Os plásticos circulares passaram a representar 15,8% da produção europeia total. Além disso, mais de 70% dos resíduos plásticos recolhidos continuam a terminar em aterros ou a ser incinerados, apesar do foco na economia circular.

A nível global, o ritmo de crescimento também acelerou, passando de 5% para 7,7% na produção de plásticos circulares. Ainda assim, a procura europeia de plásticos circulares tem vindo a perder impulso, de 16,2% em 2022 para 4% em 2024, conforme a associação.

Mercados e competitividade

A relação entre oferta e procura na Europa tem mostrado sinais de fraqueza, com dados externos a indicarem que 19% da procura de plásticos circulares por parte dos transformadores foi satisfeita por importações. Adicionalmente, 12,4% dos resíduos recolhidos na Europa são reciclados noutras regiões do mundo.

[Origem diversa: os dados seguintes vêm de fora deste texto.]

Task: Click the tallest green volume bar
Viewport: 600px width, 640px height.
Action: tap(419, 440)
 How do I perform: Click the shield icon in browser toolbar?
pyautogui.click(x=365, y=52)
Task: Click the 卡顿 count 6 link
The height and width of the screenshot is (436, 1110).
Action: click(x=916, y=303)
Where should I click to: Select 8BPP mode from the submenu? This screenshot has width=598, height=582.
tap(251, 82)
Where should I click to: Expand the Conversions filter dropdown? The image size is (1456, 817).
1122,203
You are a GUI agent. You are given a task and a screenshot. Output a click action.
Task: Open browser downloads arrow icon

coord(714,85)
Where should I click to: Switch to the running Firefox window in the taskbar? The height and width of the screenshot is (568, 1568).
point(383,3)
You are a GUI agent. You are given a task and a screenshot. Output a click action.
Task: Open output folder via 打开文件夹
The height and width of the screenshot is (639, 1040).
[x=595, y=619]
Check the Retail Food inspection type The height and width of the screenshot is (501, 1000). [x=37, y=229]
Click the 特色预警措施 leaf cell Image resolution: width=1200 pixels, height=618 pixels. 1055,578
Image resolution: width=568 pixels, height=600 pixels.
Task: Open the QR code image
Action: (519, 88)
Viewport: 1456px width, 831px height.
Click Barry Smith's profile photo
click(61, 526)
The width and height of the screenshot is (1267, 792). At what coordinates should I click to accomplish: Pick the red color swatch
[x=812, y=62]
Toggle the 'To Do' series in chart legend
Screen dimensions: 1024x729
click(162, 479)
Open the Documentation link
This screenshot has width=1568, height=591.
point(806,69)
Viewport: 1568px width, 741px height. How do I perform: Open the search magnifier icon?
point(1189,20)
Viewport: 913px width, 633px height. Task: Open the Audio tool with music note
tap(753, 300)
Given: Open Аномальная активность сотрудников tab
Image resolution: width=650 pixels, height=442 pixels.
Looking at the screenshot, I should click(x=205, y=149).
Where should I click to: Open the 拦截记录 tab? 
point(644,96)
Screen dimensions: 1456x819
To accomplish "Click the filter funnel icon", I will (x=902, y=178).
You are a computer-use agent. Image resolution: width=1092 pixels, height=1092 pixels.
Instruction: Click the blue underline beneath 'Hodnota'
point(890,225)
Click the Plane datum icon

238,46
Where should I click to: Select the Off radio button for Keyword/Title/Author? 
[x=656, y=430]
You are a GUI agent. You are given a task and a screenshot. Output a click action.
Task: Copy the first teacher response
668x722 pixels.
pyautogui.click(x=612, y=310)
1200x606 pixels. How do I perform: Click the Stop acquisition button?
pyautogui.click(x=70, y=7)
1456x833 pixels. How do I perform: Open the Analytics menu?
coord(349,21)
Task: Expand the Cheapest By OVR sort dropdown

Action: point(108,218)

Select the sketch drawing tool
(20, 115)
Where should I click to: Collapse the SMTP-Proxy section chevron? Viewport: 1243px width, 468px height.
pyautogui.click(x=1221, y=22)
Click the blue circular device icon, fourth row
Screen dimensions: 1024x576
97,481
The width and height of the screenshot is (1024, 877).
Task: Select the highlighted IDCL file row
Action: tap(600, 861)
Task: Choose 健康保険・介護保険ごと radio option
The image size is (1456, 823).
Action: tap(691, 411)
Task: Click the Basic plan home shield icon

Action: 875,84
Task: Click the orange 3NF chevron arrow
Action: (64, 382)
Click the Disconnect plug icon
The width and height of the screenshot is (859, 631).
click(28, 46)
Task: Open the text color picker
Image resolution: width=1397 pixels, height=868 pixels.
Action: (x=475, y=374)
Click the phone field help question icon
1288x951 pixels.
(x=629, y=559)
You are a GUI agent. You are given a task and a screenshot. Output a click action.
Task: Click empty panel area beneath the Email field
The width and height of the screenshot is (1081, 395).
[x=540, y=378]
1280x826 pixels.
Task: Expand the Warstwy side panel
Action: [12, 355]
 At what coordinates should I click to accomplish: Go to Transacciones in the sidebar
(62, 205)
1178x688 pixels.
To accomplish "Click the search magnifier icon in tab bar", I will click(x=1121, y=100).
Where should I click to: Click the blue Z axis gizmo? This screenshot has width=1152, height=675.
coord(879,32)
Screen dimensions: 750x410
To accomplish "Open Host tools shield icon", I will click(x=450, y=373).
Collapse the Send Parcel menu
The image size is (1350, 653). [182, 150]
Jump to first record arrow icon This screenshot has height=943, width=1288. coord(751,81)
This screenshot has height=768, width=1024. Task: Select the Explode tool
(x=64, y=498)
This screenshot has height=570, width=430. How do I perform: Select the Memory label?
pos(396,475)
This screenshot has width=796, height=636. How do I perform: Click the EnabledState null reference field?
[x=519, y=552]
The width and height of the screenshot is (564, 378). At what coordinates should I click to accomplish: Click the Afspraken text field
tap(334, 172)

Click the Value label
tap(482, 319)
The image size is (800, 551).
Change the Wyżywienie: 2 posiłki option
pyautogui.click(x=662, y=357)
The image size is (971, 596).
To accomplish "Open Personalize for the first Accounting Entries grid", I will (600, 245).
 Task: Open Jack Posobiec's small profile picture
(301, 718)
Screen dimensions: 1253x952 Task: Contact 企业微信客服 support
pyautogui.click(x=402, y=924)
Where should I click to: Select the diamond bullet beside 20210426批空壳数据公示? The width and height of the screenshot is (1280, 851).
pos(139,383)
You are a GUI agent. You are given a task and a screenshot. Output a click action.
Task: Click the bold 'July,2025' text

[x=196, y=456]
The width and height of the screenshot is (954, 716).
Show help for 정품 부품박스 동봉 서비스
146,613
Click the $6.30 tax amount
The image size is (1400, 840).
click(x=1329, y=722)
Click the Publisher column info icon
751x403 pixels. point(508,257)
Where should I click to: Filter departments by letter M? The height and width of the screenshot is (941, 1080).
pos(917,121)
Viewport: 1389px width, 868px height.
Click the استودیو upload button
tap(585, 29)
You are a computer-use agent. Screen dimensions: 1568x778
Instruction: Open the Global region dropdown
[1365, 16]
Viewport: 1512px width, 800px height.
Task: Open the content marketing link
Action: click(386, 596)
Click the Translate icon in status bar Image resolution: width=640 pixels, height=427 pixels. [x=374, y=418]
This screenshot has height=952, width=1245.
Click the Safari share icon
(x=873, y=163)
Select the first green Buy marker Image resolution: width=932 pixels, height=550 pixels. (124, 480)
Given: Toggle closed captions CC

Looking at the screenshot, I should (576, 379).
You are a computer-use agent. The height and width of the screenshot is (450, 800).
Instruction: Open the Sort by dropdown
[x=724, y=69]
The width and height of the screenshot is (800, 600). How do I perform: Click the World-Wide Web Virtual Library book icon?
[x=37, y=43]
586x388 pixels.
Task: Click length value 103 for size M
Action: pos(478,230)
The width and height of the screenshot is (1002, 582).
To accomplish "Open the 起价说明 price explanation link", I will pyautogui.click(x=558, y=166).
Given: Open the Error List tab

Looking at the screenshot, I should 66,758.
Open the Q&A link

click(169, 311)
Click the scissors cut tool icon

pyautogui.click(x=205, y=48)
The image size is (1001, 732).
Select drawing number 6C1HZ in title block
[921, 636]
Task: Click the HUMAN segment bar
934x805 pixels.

A Plastics Europe adiantou que a dependência externa é mais elevada para plásticos de origem fóssil, dos quais 25% da procura europeia é coberta por importações extracomunitárias. Rob Ingram, presidente da Plastics Europe e CEO da Ineos Olefins & Polymers Europe, descreveu a situação como preocupante para a transição circular devido a custos energéticos, das matérias-primas, das emissões e à falta de comércio justo.

Perspectivas e medidas

Apesar de a Europa deter a maior quota de plásticos circulares em relação à produção total (15,8%), essa posição deve-se também a uma queda de 8,3% na produção de plásticos fósseis entre 2022 e 2024, para 43,3 milhões de toneladas. A taxa de reciclagem dos resíduos recolhidos na Europa subiu para 29,6%, mas quase metade permanece destinada à incineração ou a aterros.

Virginia Janssens, diretora-geral da Plastics Europe, defendeu que os resíduos plásticos devem ser tratados como um ativo valioso. Reforçou a necessidade de medidas regulatórias que tornem economicamente atrativo conservar e reciclar esses materiais na Europa, destacando a importância de uma economia circular robusta para reduzir a vulnerabilidade face a choques ligados aos recursos fósseis.